How to play a sound with variations
One of the ways to make your machine more professional is to use different variations of sounds in your machine. This will add variety and make your audio less predictable and more "alive". This guide explains how to play a sound with multiple variations in your machine. Sound support is part of the MPF media controller and only available if you're using MPF-MC for your media controller. This guide assumes you have already configured your sound system for your machine and are familiar with the basic sound setup concepts. If not, please start with the Setting up sound for your machine guide first.
1. An brief introduction to sound pools
Sound pools allow you to group multiple sounds together and treat the pool as a single sound. Each time a sound pool is played, it selects a sound from its group of sounds. The selection can be configured to be random or in a particular sequence. For more complete information, please read the sound_pools documentation.
Although sound pools can be used to play a random music track or random callout when an event occurs, in this guide we will be using a sound pool to play variations of a sound when a slingshot is hit.

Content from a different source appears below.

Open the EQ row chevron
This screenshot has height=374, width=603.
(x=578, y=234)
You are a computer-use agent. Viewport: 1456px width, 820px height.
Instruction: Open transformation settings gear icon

2. Add a sound and some variations
Before we can create our sound pool, we first need to configure the
individual sounds that will make up our pool. We've decided we want to
have a small ding (like a triangle hit) play whenever the slingshot is
hit. Let's start by adding our basic sound to our sound assets. The
hardest part of this process is to either generate or find the sound you
want (we won't go into that process here). Once you have your sound
file, put it in the appropriate sound asset folder. I found a simple
triangle sound on www.freesound.org that
we'll use here, 13147__looppool__triangle1.wav. Place the file in
your sound effects track folder (<machine_folder>/sounds/sfx
). Now
we'll add it to your machine configuration file, but give it an easier
name to remember (triangle_01
) using the file:
setting (or you could
simply rename the file to triangle_01.wav and omit the file:
setting):
sounds:
triangle_01:
file: 13147__looppool__triangle1.wav
volume: 0.7
Now add a few variations of the sound. I used my favorite sound editor
to slightly adjust the pitch and frequency content of the triangle sound
file, creating three variations. You can also just find some other
similar sounds on the internet. After you have your variations, place
them in the same directory as your first sound file. We are now ready to
add them to the sounds:
section in the machine configuration file (I
named the sound variations triangle_02, triangle_03, and
triangle_04:
sounds:
triangle_01:
file: 13147__looppool__triangle1.wav
volume: 0.7
triangle_02:
volume: 0.7
triangle_03:
volume: 0.7
triangle_04:
volume: 0.7
3. Configure the sound pool
We now have 4 variations of the same basic triangle sound. It's time to
put them all into a single sound pool object so we can treat them as a
single sound. To do so, we need to add a sound_pools:
section to our
machine configuration file as follows:
sound_pools:
triangle:
type: random
sounds:
- triangle_01
- triangle_02
- triangle_03
- triangle_04
We now have a sound pool asset called triangle
that acts just like a
sound asset, except that each time triangle
is played, one of the 4
sound variations contained in the sound pool will randomly be selected
to be played. Want to add more variations or take one out? It's just as
simple as modifying the list of sounds in the sound pool.
This is great, but let's adjust the sound pool settings a bit to fine
tune its behavior. We really want the main sound (triangle_01
) to be
played more often than the other sounds. How can we make that happen?
It's very easy to do. We can add weights to each sound in the pool that
specify the probability of each sound being selected. Let's look at our
sound_pools:
section again:
sound_pools:
triangle:
type: random
track: sfx
sounds:
- triangle_01|5
- triangle_02|2
- triangle_03|2
- triangle_04|1
Notice we've added a pipe character (|
) to the end of each sound
followed by a numeric value. These values assign a relative weight to
each sound that will be used in the random selection process.
triangle_01
has a relative weight of 5
out of a total weighting of
10
(simply add all the weight values), therefore its probability of
being selected is 50%
. The |1
appended to triangle_04
is
unnecessary because a relative weight of 1
is the default value for
all sounds in the pool that do not have explicit weight values assigned.
Sometimes you may want to have sounds included based on conditional events. You can add a condition to any sound and the sound pool will only include that sound if the condition evaluates to true at playback time. If the selection is random, excluded events will not be weighted in the distribution. If the selection is sequential, excluded events will simply be skipped.
sound_pools:
triangle:
type: random
track: sfx
sounds:
- triangle_01
- triangle_02{current_player.triangles_found>1}|2
- triangle_03{current_player.triangles_found>2}
- triangle_04{device.achievements.supertriangle.state=="complete"}|5
Sound conditions are formatted the same as all conditional events. Any sound in a pool can have a weight, a condition, both, or neither.
For additional sound pool setting options, take a look at the sound_pools documentation.
4. Configuring the sound player
We have our sounds and sound pool configured. To trigger the sounds with MPF events, the sound player can be used. The sound player was covered in the previous tutorial and will not be covered again here. You can also read the sound_player documentation.